Senga Nengudi has been named the recipient of the 2023 Nasher Prize, the $100,000 award given by the Nasher Sculpture Center in Dallas which honors “a living artist who elevates the understanding of sculpture and its possibilities.” The Los Angeles–based artist will recieve the award at a gala at the Nasher Sculpture Center in April. Previous winners of the Nasher Prize, which began in 2016, include Nairy Baghramian, Theaster Gates, Isa Genzken, Pierre Huyghe, Michael Rakowitz, and Doris Salcedo.

Nengudi—whose five-decade career encompasses sculpture, performance, dance, photography, and film—is best known for her use of stretched-pantyhose-and-sand sculptures that, blurring abstraction and figuration, evoke the fragility and plasticity of the human body. “An artist’s supposed greatest desire is the making of objects that will last lifetimes for posterity after all,” Nengudi said. “This has never been a priority for me. My purpose is to create an experience that will vibrate with the connecting thread.”

“An artist’s supposed greatest desire is the making of objects that will last lifetimes for posterity after all,” Nengudi said. “This has never been a priority for me.
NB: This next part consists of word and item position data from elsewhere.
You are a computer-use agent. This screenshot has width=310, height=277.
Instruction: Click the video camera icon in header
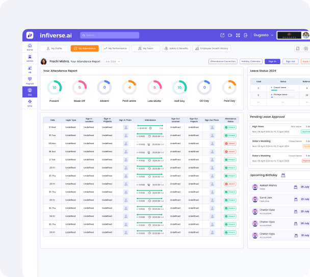230,35
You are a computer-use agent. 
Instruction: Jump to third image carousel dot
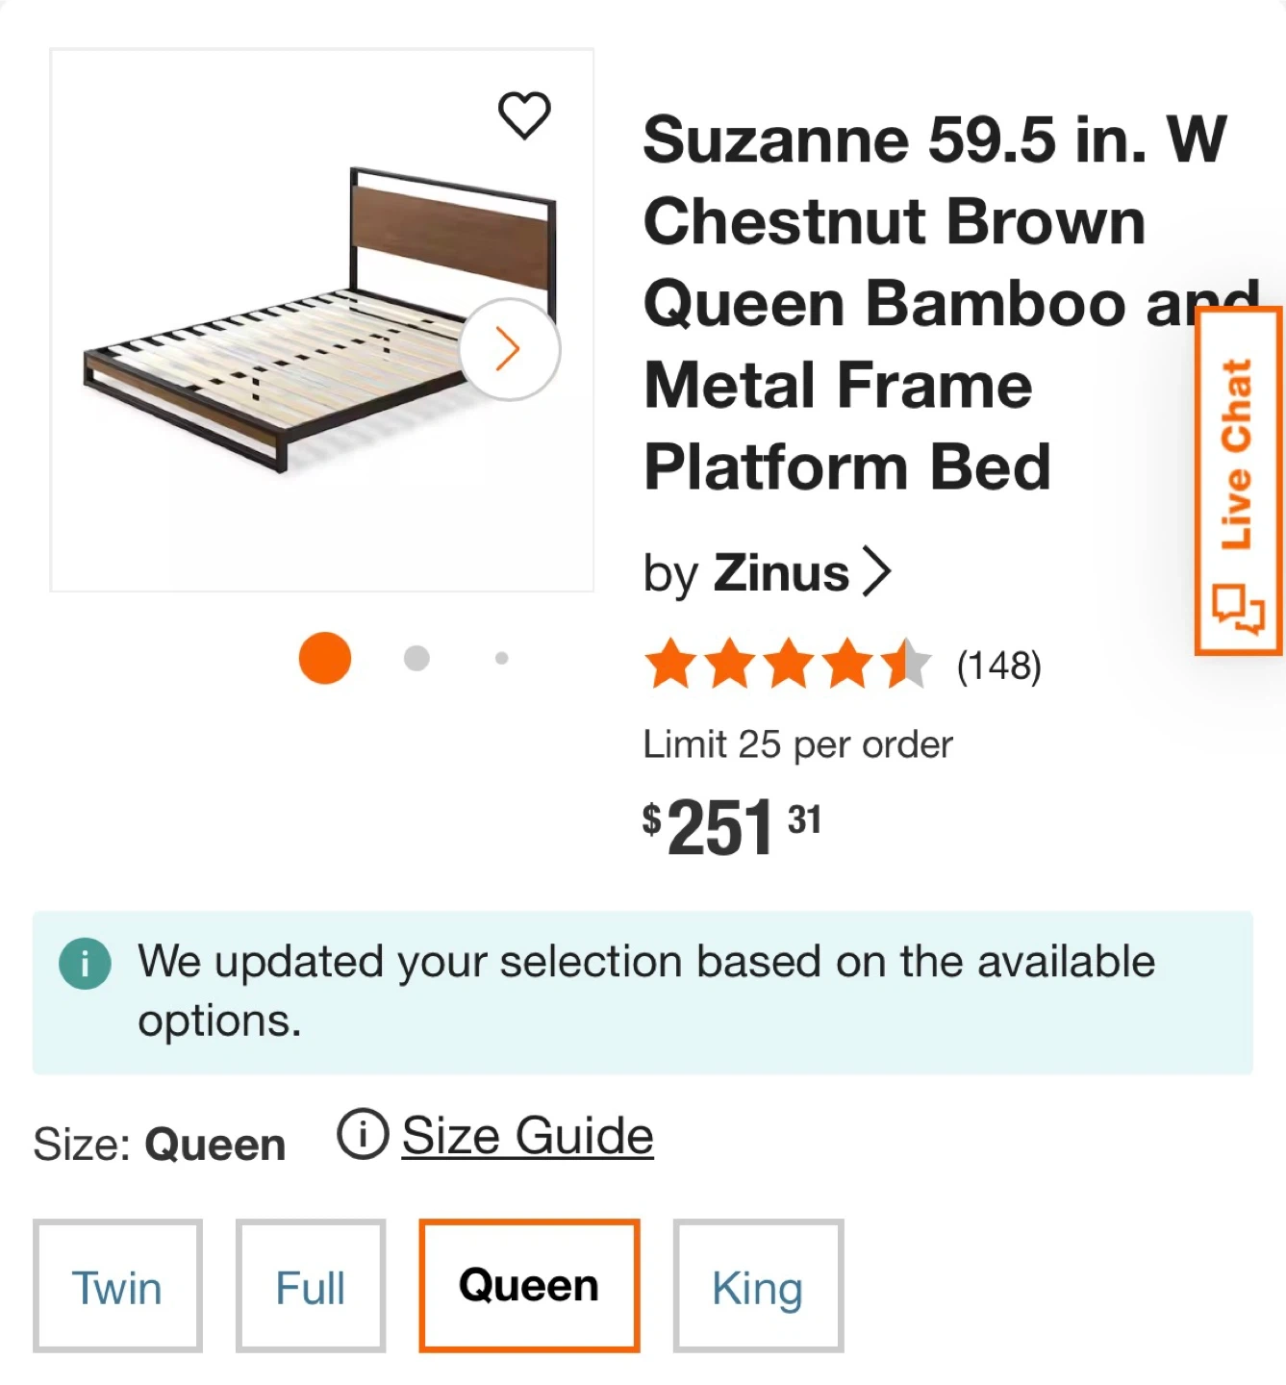pyautogui.click(x=501, y=658)
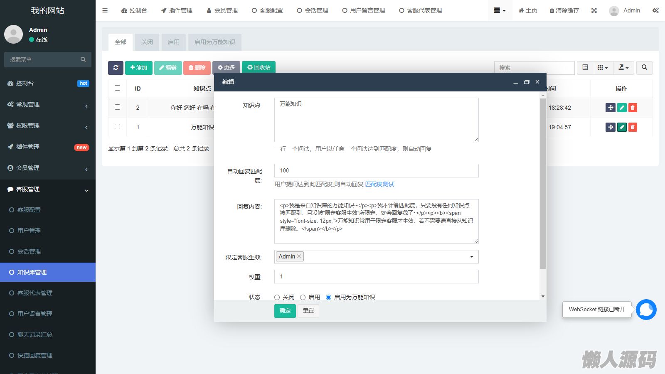665x374 pixels.
Task: Click the 确定 confirm button
Action: [x=285, y=311]
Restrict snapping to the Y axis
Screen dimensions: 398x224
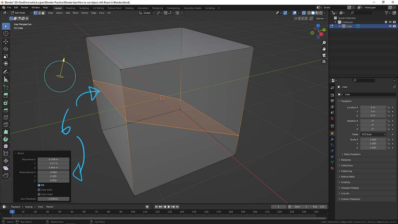[x=303, y=18]
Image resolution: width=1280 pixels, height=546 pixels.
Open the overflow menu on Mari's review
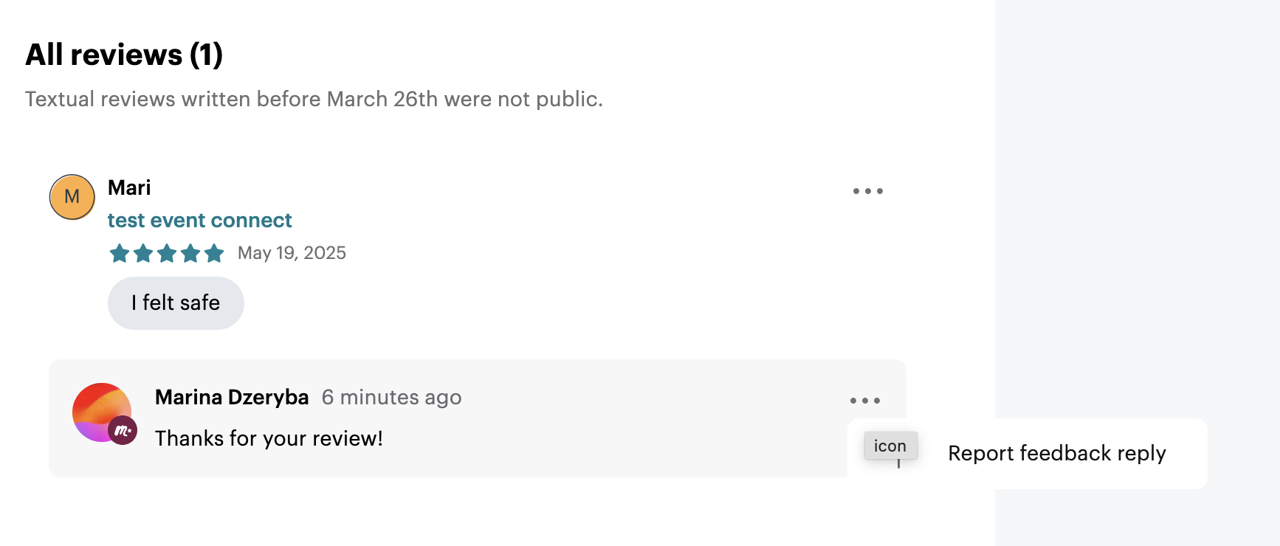click(867, 190)
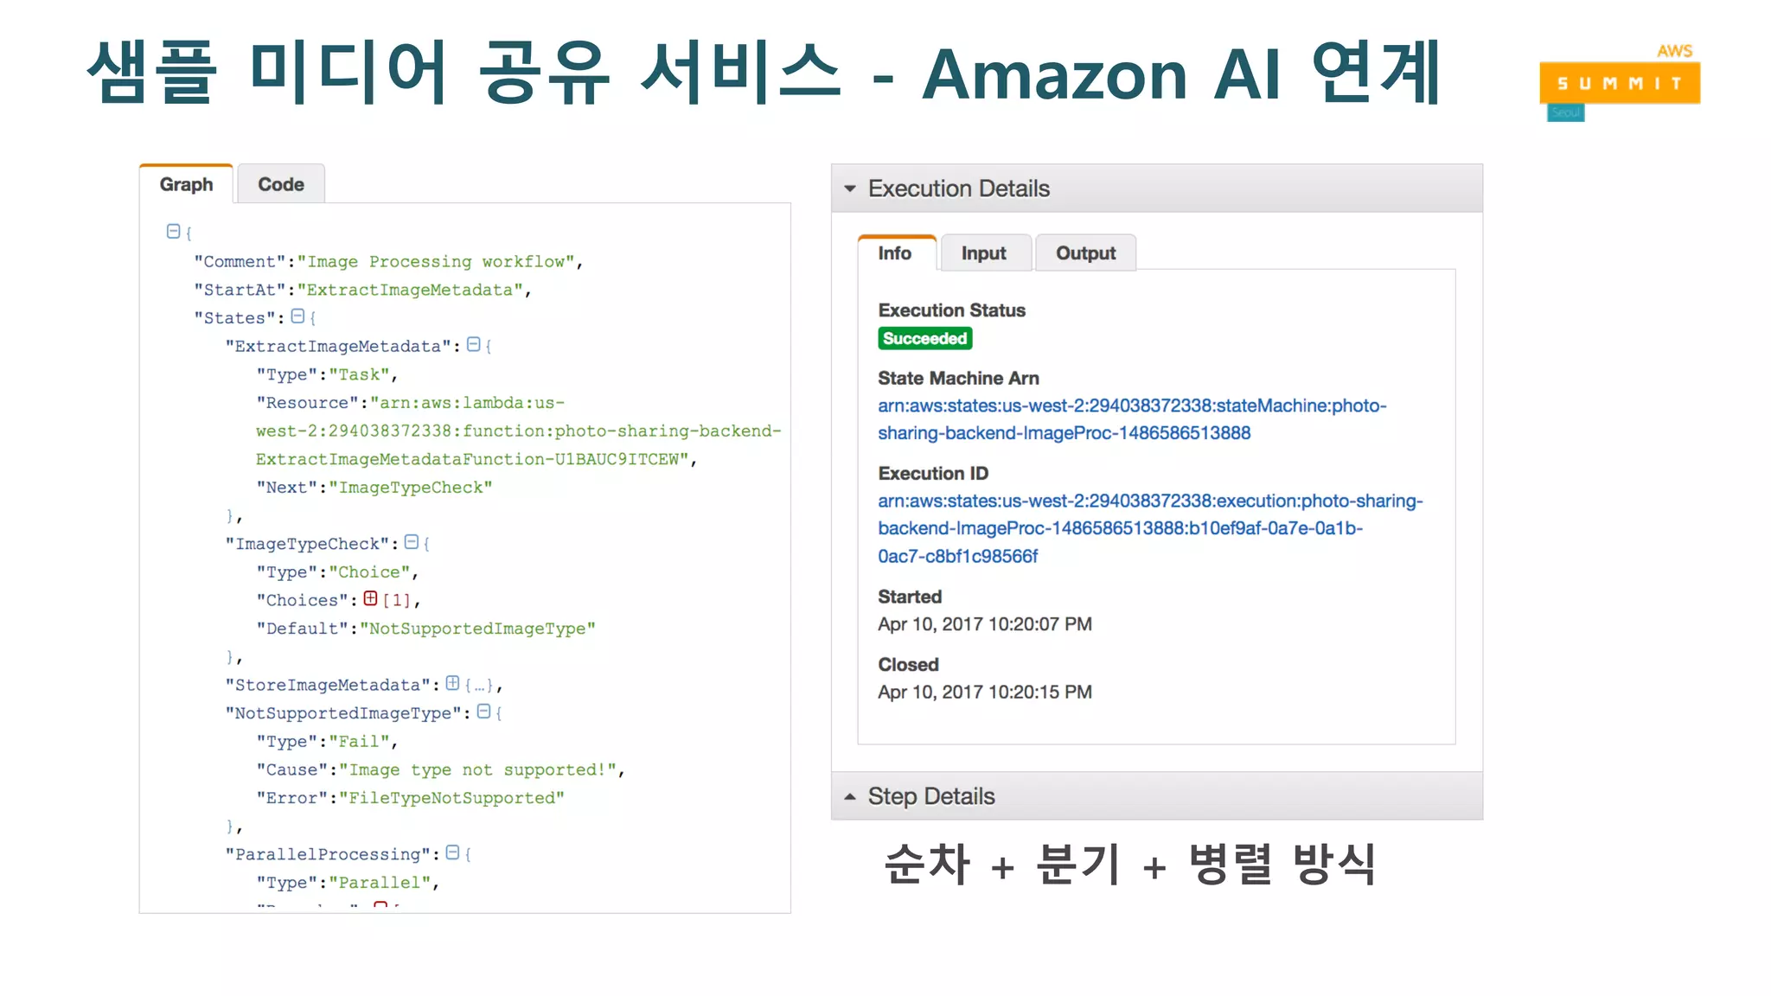Collapse the ParallelProcessing object
1771x996 pixels.
452,853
My purpose is to create an experience that will vibrate with the connecting thread.”

Nengudi’s work will go on display at New York’s Museum of Modern Art next month as part of “Just Above Midtown,” an exhibition devoted to Linda Goode Bryant’s titular Fifty-Seventh Street gallery, which championed Black artists and artists of color during its pioneering run from 1974 to 1986, and where Nengudi debuted her breakthrough “R.S.V.P.” sculpture series in 1977. Like many artists who showed at the gallery, such as Lorraine O’Grady and Howardena Pindell, Nengudi has enjoyed greater institutional recognition in recent years. Her work was recently acquired by the Dia Art Foundation, which today announced a long-term survey of Nengudi’s practice opening in February at its sprawing compound in Beacon, New York.

The jury for the 2023 prize consisted of Nairy Baghramian; Carolyn Christov-Bakargiev, director of the Castello di Rivoli; Lynne Cooke, a senior curator at the National Gallery of Art in Washington, D.C.; art historian Briony Fer; Hou Hanru, the artistic director of MAXXI in Rome; Yuko Hasegawa, chief curator of the Museum of Contemporary Art Tokyo; Pablo León de la Barra, a curator at large at the Guggenheim Museum; and Nicholas Serota, chair of the Arts Council England.